Text under study:
▽
The Integration of Prediction and Planning in Deep Learning Automated Driving Systems: A Review

TL;DR

The paper surveys how deep learning-enabled automated driving systems can integrate prediction and planning, arguing that traditional modular pipelines are insufficient for modeling bidirectional interactions with surrounding traffic. It classifies integration strategies into sequential, undirected, and bidirectional IPPS, detailing their architectures, information flows, and behavioral implications, while highlighting data representations, scene coordinates, and output modalities. The authors discuss planning paradigms (cost-based, regression, hybrid), and present extensive discussion on benchmarking, evaluation in open- and closed-loop setups, and the need for interactive scenario benchmarks and V2X-enabled coordination. Key contributions include a taxonomy of IPPS designs, critical analysis of their safety and interaction properties, and a roadmap identifying gaps in benchmarking, simulation realism, and technology integration. The work emphasizes that bidirectional, interaction-aware IPPSs—especially with scenario-based planning and end-to-end differentiable designs—are crucial for safer, more efficient automated driving and outlines concrete directions for future research.

Abstract

Automated driving has the potential to revolutionize personal, public, and freight mobility. Beside accurately perceiving the environment, automated vehicles must plan a safe, comfortable, and efficient motion trajectory. To promote safety and progress, many works rely on modules that predict the future motion of surrounding traffic. Modular automated driving systems commonly handle prediction and planning as sequential, separate tasks. While this accounts for the influence of surrounding traffic on the ego vehicle, it fails to anticipate the reactions of traffic participants to the ego vehicle's behavior. Recent methods increasingly integrate prediction and planning in a joint or interdependent step to model bidirectional interactions. To date, a comprehensive overview of different integration principles is lacking. We systematically review state-of-the-art deep learning-based planning systems, and focus on how they integrate prediction. Different facets of the integration ranging from system architecture to high-level behavioral aspects are considered and related to each other. Moreover, we discuss the implications, strengths, and limitations of different integration principles. By pointing out research gaps, describing relevant future challenges, and highlighting trends in the research field, we identify promising directions for future research.
△
What you should do:
In the review of prediction and planning for automated driving, what three types of integration strategies are named?

Stored records
▽
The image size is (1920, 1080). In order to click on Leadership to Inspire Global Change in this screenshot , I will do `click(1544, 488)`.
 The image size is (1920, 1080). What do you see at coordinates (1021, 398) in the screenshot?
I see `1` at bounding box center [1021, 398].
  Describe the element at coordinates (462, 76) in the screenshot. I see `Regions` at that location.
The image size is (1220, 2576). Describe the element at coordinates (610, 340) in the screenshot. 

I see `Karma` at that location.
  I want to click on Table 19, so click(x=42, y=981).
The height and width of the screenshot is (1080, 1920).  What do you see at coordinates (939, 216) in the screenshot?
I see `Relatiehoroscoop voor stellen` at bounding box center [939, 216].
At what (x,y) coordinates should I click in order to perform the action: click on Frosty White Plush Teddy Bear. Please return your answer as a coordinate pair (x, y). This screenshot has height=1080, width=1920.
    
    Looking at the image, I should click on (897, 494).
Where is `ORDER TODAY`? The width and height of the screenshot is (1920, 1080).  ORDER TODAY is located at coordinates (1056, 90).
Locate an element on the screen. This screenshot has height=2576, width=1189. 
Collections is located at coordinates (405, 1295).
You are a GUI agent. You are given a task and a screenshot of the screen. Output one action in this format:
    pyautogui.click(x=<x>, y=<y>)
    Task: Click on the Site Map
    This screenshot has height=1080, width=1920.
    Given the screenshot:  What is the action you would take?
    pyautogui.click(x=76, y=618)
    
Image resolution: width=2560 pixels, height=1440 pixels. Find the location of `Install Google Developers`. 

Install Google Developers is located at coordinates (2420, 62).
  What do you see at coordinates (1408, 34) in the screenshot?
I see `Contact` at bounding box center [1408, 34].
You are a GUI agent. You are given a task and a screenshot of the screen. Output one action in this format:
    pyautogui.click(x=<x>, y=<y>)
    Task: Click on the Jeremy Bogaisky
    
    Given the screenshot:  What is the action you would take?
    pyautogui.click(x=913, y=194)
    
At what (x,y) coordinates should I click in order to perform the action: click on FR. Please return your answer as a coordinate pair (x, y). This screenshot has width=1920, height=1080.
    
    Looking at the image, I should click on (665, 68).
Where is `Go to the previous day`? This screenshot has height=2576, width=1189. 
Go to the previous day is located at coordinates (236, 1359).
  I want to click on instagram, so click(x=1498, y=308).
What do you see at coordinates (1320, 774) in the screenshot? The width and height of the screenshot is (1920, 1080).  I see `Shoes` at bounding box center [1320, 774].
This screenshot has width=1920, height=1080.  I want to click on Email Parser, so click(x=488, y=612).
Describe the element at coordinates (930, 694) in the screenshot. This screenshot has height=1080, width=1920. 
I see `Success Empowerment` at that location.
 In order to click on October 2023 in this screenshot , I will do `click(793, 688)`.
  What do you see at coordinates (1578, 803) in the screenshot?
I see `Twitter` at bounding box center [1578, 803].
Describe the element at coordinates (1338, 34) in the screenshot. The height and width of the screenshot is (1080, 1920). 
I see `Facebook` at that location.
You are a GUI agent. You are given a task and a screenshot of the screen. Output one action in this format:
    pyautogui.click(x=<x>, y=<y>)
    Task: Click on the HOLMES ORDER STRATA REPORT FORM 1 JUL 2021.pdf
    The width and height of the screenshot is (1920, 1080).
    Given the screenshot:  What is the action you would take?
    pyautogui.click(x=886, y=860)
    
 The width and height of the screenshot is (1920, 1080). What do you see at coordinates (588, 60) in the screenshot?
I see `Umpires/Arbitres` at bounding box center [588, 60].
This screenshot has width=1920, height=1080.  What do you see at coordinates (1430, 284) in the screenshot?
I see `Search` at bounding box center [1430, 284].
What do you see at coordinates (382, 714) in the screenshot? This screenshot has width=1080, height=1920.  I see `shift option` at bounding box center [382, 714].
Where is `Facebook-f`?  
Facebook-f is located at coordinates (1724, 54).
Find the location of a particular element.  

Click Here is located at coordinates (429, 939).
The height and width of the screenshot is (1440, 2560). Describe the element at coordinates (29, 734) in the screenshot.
△
Solution:
Sequential, undirected, and bidirectional IPPS.